**Your objective:**
Return copies of the lines below that mention "computer".
------ Supplied data
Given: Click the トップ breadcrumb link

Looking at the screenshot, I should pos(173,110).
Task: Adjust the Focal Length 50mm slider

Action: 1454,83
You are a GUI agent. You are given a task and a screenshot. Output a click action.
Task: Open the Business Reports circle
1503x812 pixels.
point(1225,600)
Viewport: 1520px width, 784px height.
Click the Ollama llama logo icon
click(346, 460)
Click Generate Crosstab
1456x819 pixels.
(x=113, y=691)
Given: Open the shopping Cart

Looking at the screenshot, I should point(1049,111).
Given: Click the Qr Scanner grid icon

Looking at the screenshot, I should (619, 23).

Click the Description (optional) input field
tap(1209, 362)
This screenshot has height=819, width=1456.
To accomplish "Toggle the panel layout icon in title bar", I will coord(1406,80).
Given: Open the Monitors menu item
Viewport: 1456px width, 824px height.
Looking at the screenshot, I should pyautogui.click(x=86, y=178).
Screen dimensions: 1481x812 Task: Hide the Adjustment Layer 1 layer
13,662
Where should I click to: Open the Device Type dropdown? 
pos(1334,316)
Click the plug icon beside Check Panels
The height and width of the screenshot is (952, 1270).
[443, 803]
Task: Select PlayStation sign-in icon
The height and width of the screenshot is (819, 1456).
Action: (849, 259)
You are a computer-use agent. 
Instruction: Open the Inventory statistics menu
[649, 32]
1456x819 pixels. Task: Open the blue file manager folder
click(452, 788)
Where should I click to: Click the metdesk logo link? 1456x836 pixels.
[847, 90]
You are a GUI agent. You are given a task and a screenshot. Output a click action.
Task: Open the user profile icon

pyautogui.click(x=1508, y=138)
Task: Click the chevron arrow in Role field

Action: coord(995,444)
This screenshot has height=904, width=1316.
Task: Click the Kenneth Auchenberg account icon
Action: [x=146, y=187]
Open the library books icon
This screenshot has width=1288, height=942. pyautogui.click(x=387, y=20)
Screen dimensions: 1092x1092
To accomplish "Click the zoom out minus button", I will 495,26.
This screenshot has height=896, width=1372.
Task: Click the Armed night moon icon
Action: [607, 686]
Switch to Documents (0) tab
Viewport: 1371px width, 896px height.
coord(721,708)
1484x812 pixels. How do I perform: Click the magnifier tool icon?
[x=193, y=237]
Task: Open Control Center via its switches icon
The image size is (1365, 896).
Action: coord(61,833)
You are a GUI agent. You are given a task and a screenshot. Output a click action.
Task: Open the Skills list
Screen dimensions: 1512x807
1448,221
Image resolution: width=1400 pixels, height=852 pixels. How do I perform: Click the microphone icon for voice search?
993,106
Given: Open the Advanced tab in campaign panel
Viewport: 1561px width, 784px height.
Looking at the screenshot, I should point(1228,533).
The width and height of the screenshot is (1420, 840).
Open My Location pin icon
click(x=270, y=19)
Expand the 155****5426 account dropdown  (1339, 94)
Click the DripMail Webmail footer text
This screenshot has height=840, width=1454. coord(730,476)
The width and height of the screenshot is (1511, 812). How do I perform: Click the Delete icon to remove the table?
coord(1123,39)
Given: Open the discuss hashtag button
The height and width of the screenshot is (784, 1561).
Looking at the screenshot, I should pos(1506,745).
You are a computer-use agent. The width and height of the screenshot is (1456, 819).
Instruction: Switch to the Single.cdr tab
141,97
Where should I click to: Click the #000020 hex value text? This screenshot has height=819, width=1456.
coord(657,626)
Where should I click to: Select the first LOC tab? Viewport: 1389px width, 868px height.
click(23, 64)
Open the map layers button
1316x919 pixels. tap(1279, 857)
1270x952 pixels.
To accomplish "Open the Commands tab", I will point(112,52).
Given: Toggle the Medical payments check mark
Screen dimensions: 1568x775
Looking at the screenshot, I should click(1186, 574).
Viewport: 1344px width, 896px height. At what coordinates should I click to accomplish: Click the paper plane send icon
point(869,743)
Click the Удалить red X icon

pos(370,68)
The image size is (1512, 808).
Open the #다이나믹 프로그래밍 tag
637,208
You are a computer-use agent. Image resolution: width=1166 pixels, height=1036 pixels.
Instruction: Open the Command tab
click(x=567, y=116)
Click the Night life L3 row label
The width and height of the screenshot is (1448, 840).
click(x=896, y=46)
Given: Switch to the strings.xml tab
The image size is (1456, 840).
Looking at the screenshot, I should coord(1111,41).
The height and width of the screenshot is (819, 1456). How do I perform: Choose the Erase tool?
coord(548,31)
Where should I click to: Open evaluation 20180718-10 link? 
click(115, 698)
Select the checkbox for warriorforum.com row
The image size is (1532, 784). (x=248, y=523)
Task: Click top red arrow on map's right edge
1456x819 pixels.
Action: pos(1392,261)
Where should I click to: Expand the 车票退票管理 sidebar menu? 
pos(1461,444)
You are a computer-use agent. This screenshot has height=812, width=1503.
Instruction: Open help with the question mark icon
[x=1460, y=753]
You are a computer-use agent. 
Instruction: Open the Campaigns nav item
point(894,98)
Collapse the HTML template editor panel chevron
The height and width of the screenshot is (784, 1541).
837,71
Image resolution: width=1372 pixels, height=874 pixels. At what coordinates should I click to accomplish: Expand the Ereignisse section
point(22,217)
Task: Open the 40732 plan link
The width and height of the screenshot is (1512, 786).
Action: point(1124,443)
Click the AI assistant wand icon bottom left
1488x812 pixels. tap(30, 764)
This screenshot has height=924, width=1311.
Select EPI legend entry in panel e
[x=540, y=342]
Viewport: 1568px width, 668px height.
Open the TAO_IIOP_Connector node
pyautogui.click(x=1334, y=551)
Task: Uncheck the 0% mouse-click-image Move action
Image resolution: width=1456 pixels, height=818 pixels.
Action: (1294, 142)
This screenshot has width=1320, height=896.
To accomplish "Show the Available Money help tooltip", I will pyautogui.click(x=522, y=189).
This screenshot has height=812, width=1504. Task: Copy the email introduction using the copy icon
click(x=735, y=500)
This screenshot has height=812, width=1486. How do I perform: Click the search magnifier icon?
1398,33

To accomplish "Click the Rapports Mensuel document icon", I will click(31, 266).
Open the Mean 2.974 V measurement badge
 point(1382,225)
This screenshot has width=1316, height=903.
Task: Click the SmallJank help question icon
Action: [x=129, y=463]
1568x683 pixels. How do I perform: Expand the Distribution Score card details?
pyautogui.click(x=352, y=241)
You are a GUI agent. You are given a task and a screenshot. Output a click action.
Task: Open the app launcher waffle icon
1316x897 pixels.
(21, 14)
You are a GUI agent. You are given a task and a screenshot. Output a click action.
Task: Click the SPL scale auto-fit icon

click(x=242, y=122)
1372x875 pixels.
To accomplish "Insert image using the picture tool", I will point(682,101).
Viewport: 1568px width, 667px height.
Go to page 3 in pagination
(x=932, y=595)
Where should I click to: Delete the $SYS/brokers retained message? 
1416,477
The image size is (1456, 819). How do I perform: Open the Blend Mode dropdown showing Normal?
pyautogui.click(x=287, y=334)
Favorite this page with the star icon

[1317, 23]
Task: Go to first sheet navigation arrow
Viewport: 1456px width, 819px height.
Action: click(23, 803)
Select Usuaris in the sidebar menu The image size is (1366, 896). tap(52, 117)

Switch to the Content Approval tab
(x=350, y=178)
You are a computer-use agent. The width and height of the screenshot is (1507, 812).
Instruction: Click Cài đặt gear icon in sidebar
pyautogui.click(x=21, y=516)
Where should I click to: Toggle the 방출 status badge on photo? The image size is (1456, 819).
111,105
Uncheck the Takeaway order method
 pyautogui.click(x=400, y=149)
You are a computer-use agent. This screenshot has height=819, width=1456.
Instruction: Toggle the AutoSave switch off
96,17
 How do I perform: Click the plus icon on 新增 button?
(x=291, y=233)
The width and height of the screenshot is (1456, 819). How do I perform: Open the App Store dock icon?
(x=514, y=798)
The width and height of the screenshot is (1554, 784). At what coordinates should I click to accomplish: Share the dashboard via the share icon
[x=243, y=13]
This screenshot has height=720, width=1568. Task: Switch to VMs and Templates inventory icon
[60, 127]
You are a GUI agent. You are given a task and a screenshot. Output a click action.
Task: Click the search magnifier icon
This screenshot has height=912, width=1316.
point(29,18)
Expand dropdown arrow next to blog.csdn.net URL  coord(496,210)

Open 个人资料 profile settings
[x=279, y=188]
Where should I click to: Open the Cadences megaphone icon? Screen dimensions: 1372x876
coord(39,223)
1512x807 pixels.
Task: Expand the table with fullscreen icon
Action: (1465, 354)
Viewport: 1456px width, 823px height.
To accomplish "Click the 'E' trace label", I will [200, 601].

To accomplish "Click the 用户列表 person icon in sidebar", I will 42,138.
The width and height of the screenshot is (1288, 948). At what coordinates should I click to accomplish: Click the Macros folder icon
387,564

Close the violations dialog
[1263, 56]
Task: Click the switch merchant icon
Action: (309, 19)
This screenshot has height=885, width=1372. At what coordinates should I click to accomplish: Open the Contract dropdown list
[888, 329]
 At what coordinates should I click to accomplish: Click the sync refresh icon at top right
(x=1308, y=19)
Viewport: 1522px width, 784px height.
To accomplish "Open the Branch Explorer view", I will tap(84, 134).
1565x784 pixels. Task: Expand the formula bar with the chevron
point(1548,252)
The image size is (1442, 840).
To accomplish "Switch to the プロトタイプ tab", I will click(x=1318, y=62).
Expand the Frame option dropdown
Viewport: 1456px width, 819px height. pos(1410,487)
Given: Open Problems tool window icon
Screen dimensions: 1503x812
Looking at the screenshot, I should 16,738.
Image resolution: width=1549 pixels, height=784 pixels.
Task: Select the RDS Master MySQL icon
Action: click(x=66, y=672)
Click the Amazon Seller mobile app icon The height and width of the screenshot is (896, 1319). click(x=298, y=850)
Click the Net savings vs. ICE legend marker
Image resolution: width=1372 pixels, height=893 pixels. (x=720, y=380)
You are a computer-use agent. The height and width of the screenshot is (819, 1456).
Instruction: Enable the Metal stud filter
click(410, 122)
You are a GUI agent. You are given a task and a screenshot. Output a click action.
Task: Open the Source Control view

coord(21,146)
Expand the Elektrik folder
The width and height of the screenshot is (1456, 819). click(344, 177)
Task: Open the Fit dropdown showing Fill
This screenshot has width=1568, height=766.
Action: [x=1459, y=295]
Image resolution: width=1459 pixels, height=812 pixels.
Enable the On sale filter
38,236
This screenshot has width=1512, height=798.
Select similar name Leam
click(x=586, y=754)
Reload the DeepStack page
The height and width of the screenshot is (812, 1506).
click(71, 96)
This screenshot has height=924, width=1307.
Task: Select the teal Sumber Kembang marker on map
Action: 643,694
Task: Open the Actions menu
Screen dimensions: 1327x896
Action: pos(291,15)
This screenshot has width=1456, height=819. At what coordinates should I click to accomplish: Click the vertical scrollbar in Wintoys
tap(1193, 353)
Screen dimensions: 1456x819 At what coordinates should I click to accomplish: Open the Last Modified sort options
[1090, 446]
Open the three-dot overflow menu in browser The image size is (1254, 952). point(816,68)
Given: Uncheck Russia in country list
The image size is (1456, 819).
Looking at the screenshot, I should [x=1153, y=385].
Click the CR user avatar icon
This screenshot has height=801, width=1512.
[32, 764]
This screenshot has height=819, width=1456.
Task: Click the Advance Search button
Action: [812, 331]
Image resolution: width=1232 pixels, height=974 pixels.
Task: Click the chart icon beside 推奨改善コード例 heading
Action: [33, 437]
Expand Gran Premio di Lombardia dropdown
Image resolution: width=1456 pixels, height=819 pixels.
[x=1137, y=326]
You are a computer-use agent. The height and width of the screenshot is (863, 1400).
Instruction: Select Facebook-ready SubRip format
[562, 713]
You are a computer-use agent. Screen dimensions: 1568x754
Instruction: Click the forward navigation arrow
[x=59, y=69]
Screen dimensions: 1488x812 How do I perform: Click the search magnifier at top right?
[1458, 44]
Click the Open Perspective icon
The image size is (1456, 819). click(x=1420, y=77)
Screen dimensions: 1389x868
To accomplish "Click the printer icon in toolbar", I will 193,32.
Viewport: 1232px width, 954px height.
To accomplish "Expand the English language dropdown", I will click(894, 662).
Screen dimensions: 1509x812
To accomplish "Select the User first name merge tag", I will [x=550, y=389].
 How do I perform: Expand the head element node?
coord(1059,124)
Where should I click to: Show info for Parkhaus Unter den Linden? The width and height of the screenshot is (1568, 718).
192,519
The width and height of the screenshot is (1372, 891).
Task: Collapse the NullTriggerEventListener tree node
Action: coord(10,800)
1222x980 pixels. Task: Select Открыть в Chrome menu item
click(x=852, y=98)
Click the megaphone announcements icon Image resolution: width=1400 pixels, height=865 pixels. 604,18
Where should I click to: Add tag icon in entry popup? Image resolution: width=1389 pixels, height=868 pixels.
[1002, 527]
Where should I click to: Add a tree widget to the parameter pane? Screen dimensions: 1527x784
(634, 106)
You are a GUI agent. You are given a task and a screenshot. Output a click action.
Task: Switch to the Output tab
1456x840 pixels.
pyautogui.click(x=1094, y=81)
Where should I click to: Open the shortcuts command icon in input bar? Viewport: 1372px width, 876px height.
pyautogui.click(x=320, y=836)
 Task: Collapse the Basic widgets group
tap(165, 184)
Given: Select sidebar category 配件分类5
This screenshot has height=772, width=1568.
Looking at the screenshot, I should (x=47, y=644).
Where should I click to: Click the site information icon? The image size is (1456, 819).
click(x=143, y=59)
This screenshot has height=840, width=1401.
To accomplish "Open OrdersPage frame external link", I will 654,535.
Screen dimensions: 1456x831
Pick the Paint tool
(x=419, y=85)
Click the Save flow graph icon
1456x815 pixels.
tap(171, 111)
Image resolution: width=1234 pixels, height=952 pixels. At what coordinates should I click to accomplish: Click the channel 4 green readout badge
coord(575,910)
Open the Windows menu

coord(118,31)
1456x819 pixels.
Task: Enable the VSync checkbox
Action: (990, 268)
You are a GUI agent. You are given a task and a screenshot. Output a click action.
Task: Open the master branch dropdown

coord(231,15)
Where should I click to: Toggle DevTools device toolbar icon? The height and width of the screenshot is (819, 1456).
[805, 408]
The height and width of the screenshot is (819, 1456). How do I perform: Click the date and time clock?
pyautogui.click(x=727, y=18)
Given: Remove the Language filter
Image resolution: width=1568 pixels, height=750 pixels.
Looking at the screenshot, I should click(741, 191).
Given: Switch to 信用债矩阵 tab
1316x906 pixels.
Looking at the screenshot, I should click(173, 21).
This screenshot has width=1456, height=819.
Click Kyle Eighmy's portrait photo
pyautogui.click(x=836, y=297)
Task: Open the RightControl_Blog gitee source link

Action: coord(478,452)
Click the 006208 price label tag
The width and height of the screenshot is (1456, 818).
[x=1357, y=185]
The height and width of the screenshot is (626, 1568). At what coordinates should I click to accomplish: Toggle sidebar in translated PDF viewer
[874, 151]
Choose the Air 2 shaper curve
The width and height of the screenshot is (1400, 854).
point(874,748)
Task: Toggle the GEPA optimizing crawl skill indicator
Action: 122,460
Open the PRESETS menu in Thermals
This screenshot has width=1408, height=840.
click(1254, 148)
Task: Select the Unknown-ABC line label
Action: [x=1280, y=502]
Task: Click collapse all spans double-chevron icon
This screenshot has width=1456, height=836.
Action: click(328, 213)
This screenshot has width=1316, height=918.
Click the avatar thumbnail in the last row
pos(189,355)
------------
**Written solution:**
You are a computer-use agent. 
You are a computer-use agent. The width and height of the screenshot is (1456, 819).
You are a computer-use agent. Image resolution: width=1166 pixels, height=1036 pixels.
You are a computer-use agent. This screenshot has height=812, width=1503.
You are a computer-use agent. 
You are a computer-use agent. The width and height of the screenshot is (1507, 812).
You are a computer-use agent. This screenshot has height=819, width=1456.
You are a computer-use agent. The height and width of the screenshot is (819, 1456).
You are a computer-use agent. The height and width of the screenshot is (863, 1400).
You are a computer-use agent. Screen dimensions: 1568x754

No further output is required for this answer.